▸ **WHAT THE TASK REQUIRES**:
Pull the text out of each of the following items and reproduce it word for word, with the pictures left out.

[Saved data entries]
= = =

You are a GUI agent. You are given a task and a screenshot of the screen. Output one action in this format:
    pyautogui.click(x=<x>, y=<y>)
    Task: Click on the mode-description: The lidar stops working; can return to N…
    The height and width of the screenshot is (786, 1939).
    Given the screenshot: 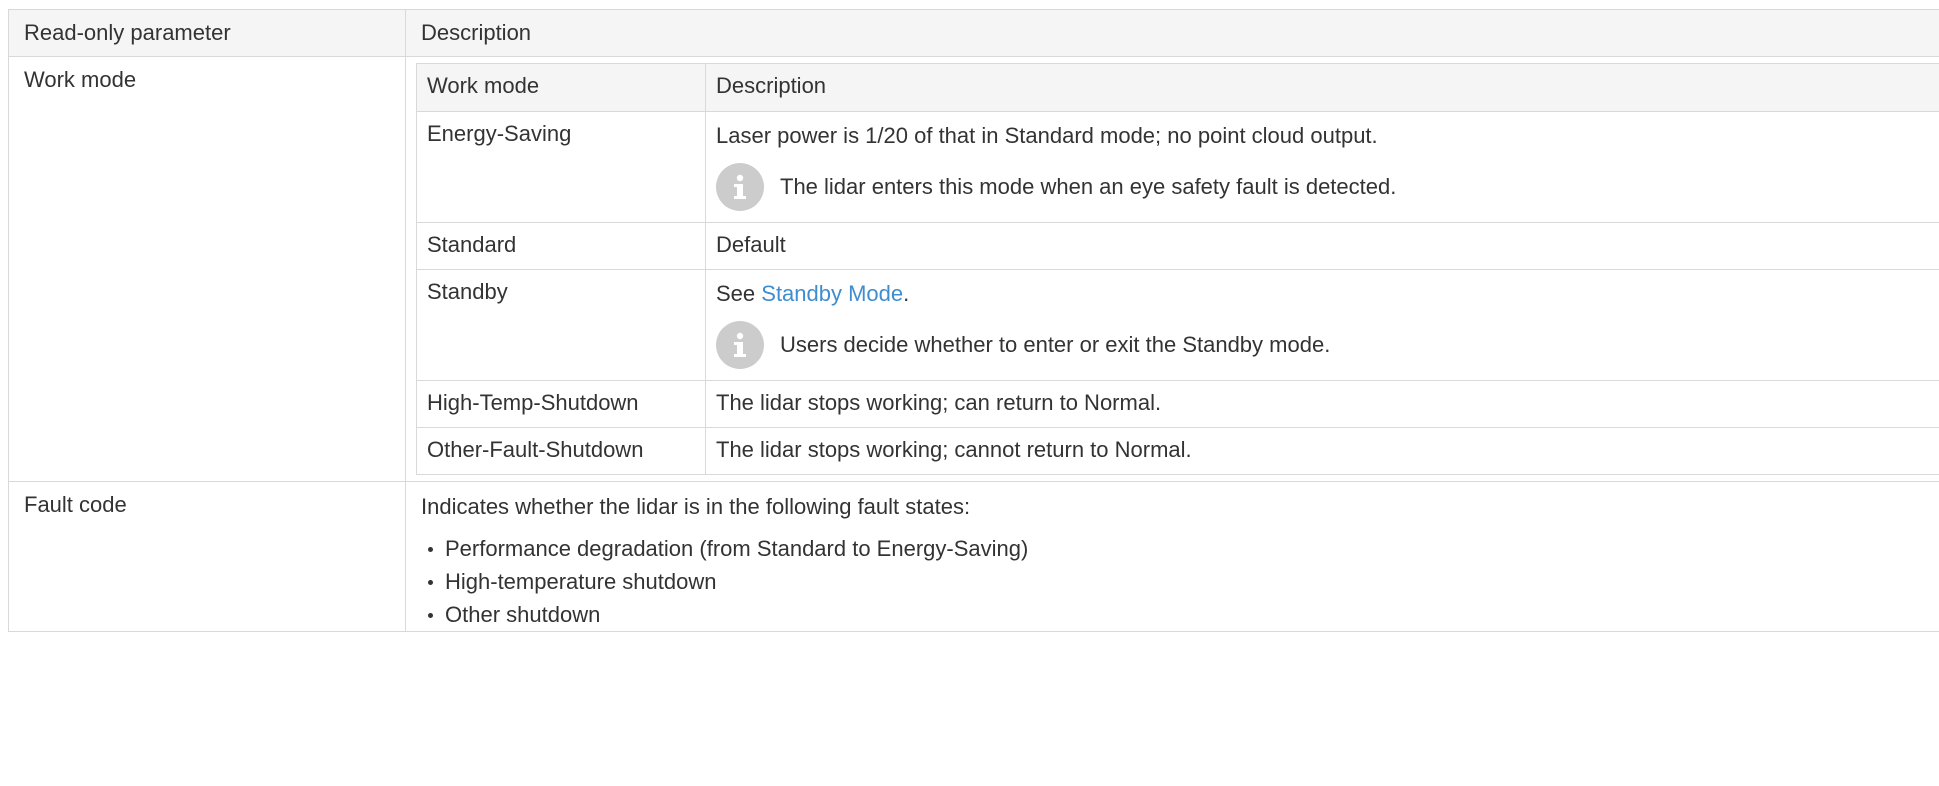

= = =

▸ **FINISHED TASK**:
You are a GUI agent. You are given a task and a screenshot of the screen. Output one action in this format:
    pyautogui.click(x=<x>, y=<y>)
    Task: Click on the mode-description: The lidar stops working; can return to N…
    The height and width of the screenshot is (786, 1939).
    Given the screenshot: 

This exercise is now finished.